Comme le souligne l’ordonnance de 1945, « le relèvement éducatif et moral des enfants délinquants par des mesures adaptées à leur âge et à leur personnalité prononcées par une juridiction spécialisée ou selon des procédures appropriées », doit être un principe indéfectible. 

Depuis 2008, l’UNICEF France a pris position à divers reprises sur les évolutions successives apportées à la justice pénale des Mineurs dans le sens d’un dangereux glissement vers la justice des adultes. Nous n’avons cessé de réaffirmer que  les enfants en conflit avec la loi ne peuvent être réduits à leur statut de délinquants. Ils sont aussi des enfants en danger, ayant très souvent connu des parcours de vie chaotiques.
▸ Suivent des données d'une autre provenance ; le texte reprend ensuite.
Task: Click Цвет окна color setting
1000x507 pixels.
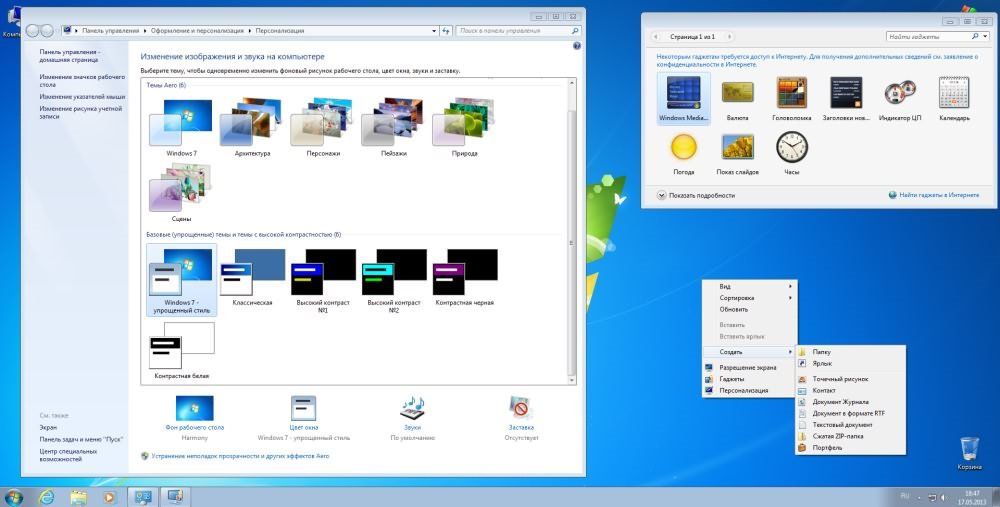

Pour que la justice des mineurs apporte une réponse efficace à terme à l’enfant -ou à l’adolescent, mais aussi à la société, il est indispensable d’accompagner ces jeunes vers une réinsertion sociale. Il est aussi nécessaire que la justice soit réactive, tout en se gardant de toute procédure expéditive. L’actualité récente nous rappelle de manière aigüe l’importance de la dimension pédagogique et éducative de la sanction pour limiter les risques de réitération et favoriser une sortie des circuits de la délinquance pour les jeunes concernés.
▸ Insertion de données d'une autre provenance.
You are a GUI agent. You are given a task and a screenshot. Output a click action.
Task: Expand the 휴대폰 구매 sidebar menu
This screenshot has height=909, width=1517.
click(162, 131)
De même, il ne peut y avoir de lutte efficace contre la délinquance sans prévention, c’est-à-dire en agissant en amont, sur les causes -diverses et souvent conjuguées. Il faut garder à l’esprit que les enfants et les adolescents sont en pleine construction. Ils ont besoin de la protection des institutions, d’être guidés et aidés lorsqu’ils sont en détresse. Un enfant ou un adolescent qui accumule les ruptures (familiale, scolaire, etc.) peut plus facilement basculer vers la délinquance et représente une proie facile pour les réseaux liés à la petite ou la grande criminalité.

Est-ce qu'ils en bénéficient partout dans le monde ?

A l’échelle mondiale, les systèmes de justice spécifique pour mineurs sont encore trop peu répandus et c’est un axe important de plaidoyer pour l’UNICEF. Il faut savoir que la peine de mort pour les enfants existe encore dans bon nombre de pays (les Maldives l’ont rétablie très récemment, les Etats unis ne l’ont abolie qu’en 2005), que la perpétuité pour les enfants est elle aussi courante, que les conditions de détention des enfants sont encore très souvent abominables. Ces pratiques sont en violation complète de la CIDE et d’autres Conventions internationales.

Parmi les démocraties occidentales, les Etats unis* et le Royaume-Uni privilégient une dimension répressive, qui loin de porter ses fruits, s’avère peu convaincante et efficace dans le temps. En revanche, certains pays comme les Pays-Bas, la Belgique et la Suisse ont dépassé la France en matière d’application de « notre » ordonnance de 1945, en déployant notamment plus de moyens dans les dispositifs de prise en charge. Par ailleurs, certains pays ont fixé un âge de responsabilité pénale : en Allemagne, en Autriche et en Italie le seuil est de 14 ans, en Suède de 15 ans, et en Espagne et au Portugal de 16 ans.

La France -dont le système fait figure de modèle- a pris, il y a une quinzaine d’année, un tournant inverse aux fondements de l’ordonnance de 1945 et à la CIDE. C’est pourquoi nous sommes à la fois globalement satisfaits et très en attente face à la réflexion et aux orientations impulsés par la garde des Sceaux, Madame Christiane Taubira. 

Globalement satisfaits d’une part, car il existe aujourd’hui une volonté affichée de réaffirmer la double dimension de la justice des mineurs, de supprimer les Tribunaux correctionnels pour mineurs, de renforcer la réactivité du système tout en explorant les parcours de vie, etc. Comme j’ai eu l’occasion de le dire à plusieurs reprises à Madame la Ministre, cela représente des avancées majeures, qui vont dans le sens de nos recommandations.

En attente d’autre part, car nous souhaitons toujours qu’un seuil de responsabilité pénale soit fixé et consacré par la loi, comme le réclame la CIDE. En attente enfin, car un calendrier doit maintenant être fixé pour que la réforme tant annoncée et attendue soit réellement lancée, avec les moyens qu’elle requiert.

Dans ce cas comme dans d’autres, nous apporterons tout notre soutien à la France à chaque fois qu’elle réaffirmera les grands principes de la CIDE.  

(fin)

* En 2012, la Cour suprême américaine a mis fin aux peines de perpétuité automatiques pour les mineurs délinquants.